I was thinking about myself when I came to this site. I quickly adopted the going dark thing. It was hard because H and I work at the same place. I would see him everyday. Be polite, listen, and that was it. He would call, I would do the same but never engaged in convo or shared my info. After a time I began to wonder how we were supposed to figure out how to work things out if we weren't talking or spending time together.

So I would test the waters, and retreat. Over again and again. Mostly because when I would engage with him, the strategies used made some difference, but ultimately I would feel hurt that things remained mostly the same. It was the same off and on for awhile. Dark, engaging, dark, engaging, no progress. I felt in limbo land and didn't like it.
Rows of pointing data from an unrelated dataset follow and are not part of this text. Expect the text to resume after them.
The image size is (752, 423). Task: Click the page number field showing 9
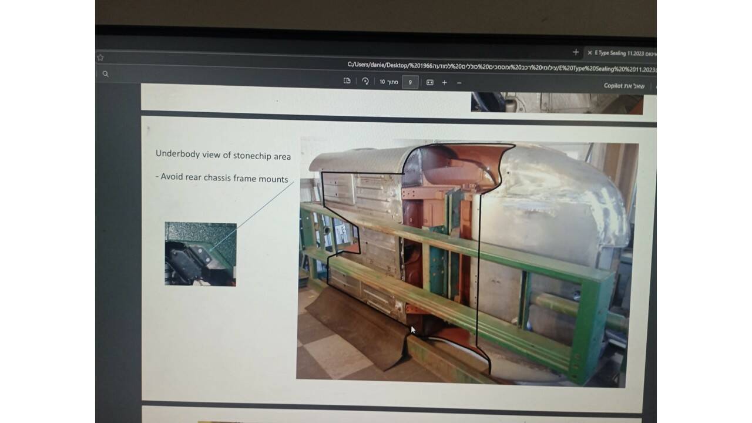410,82
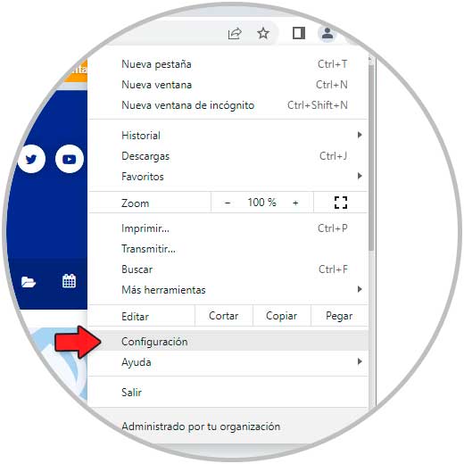
Task: Click the Copiar button
Action: [281, 316]
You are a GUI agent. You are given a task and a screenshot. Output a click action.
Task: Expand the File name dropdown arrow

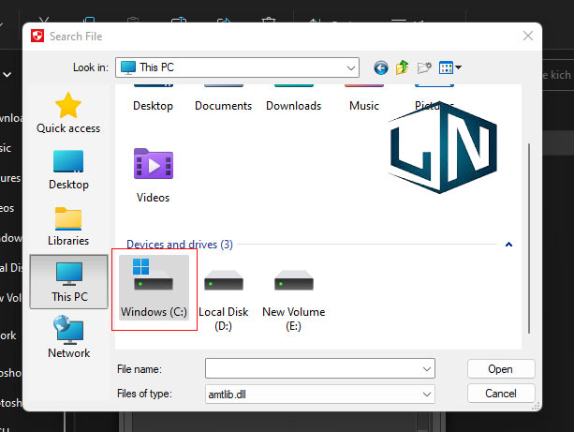[427, 368]
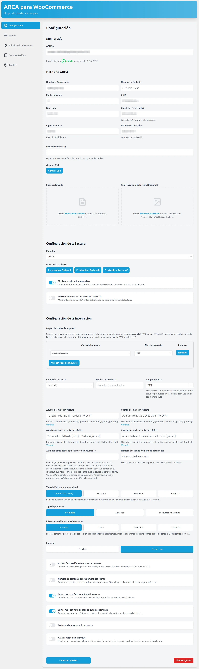199x669 pixels.
Task: Click the Ayuda question mark icon
Action: pos(6,65)
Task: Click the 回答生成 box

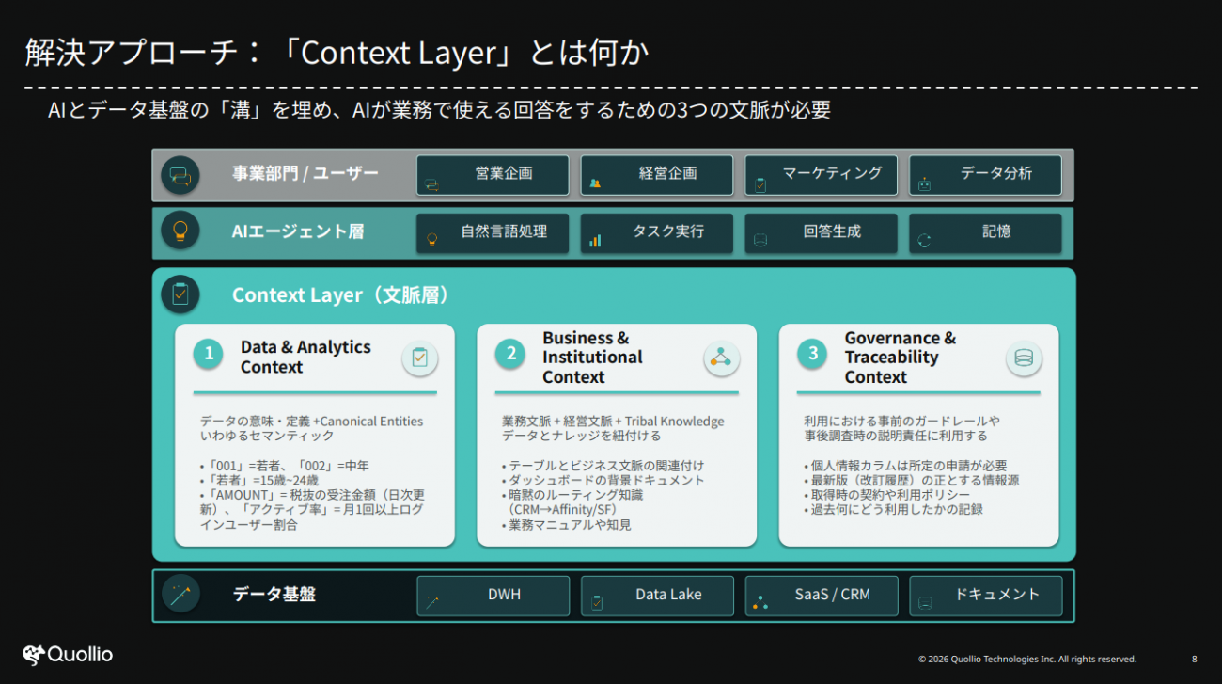Action: (821, 232)
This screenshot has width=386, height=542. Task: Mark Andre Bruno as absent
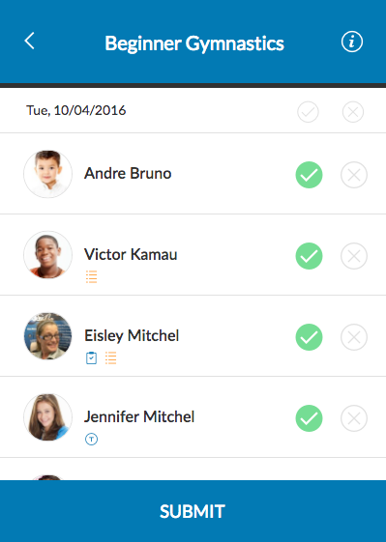[354, 175]

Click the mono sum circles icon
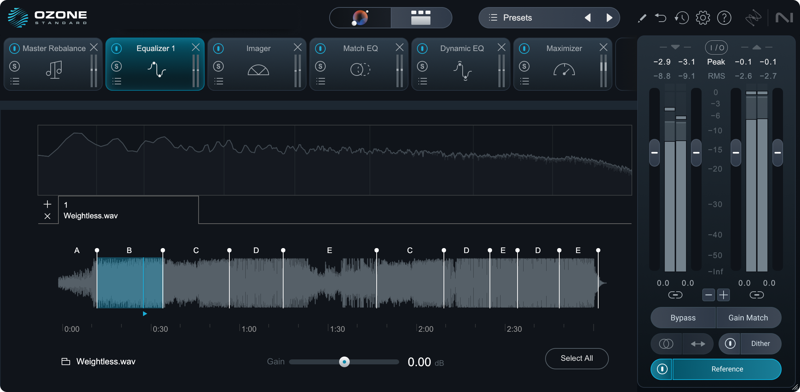[x=666, y=343]
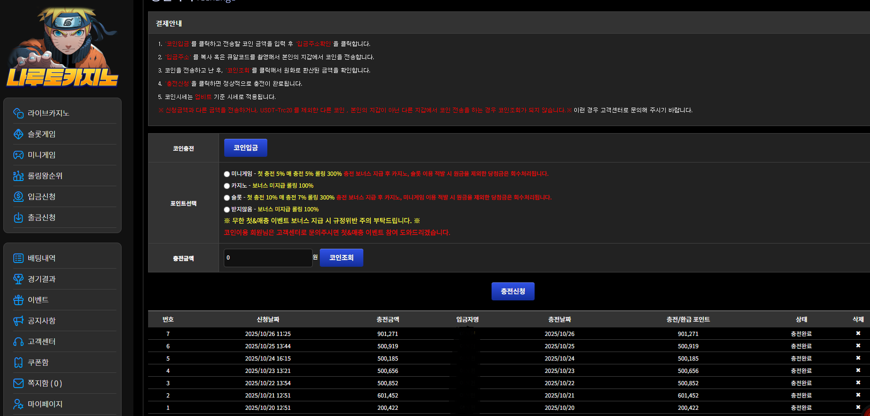Screen dimensions: 870x416
Task: Open the 쪽지함 envelope icon
Action: point(18,383)
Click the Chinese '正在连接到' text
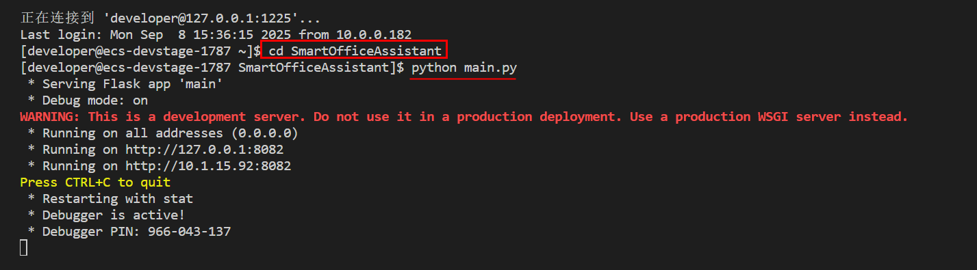The image size is (977, 270). coord(58,18)
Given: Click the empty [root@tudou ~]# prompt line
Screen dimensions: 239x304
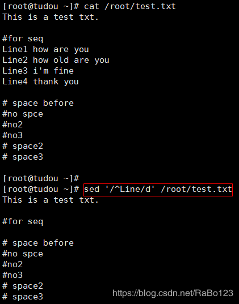Looking at the screenshot, I should point(41,178).
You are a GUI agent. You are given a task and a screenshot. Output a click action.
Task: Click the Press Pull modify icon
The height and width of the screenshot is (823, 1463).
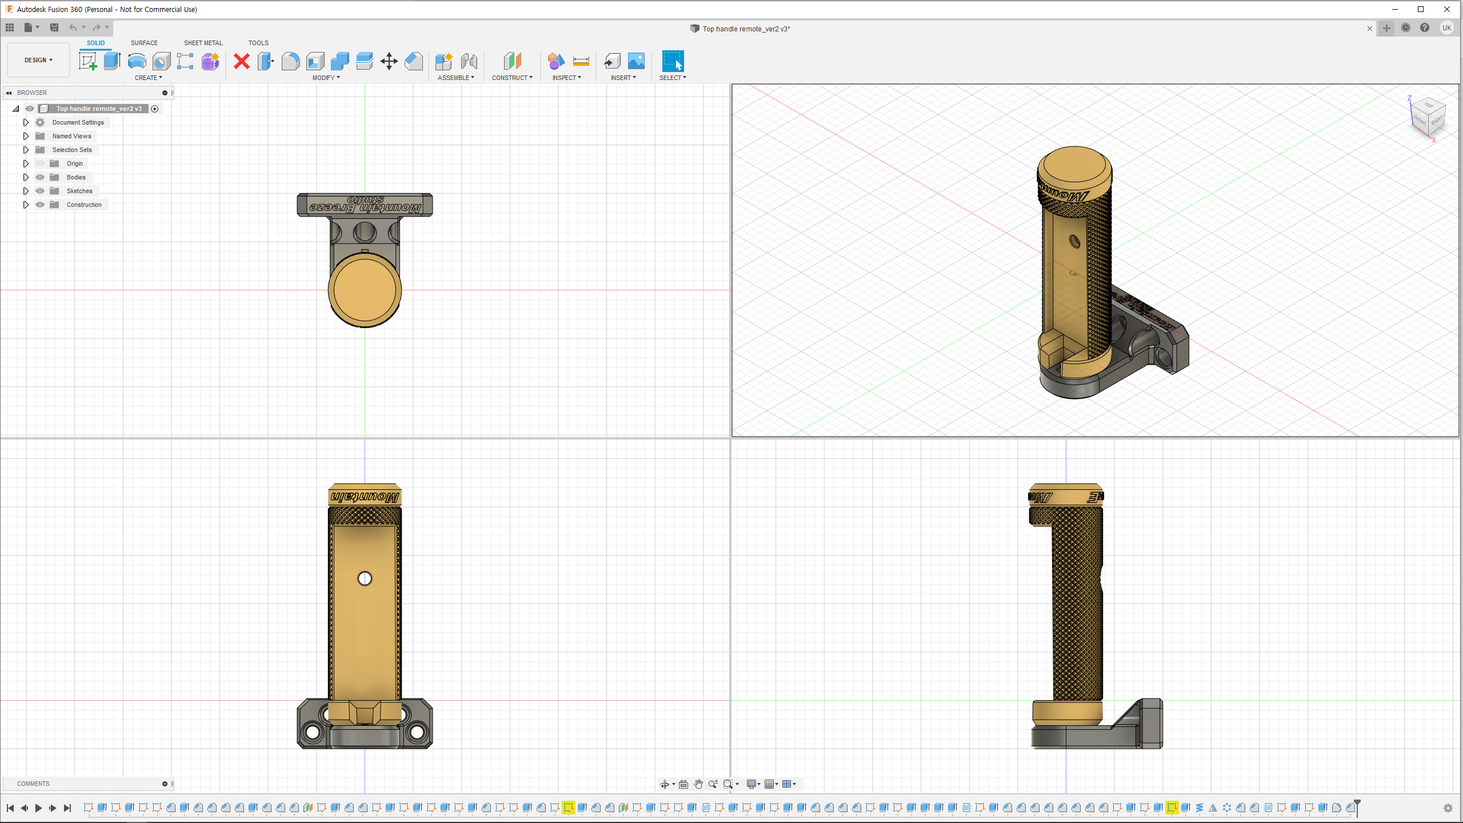(266, 61)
All the time, I kept wondering how this was helping or not. At one point I finally reached the conclusion that it was either A)going to work or B) not work. So I took one more try, and you know the rest so far. I realized as others do here, withdrawal and giving space helps us to a point, and then we are supposed to move forward. Many get stuck in limbo and R suffer and die for lack of movement forward.

I think most don't realize that while we are disengaged or detached, we are to work on ourselves and learn how to do things differently so we can have a different R - hopefully one that works for both. It is real work and real change. Limbo land by itself accomplishes nothing except to tell the other we just don't care or don't know what to do so we will do nothing.

So, go to it. Engage with your W, start your engine and move forward in a positive direction. We are here to support you.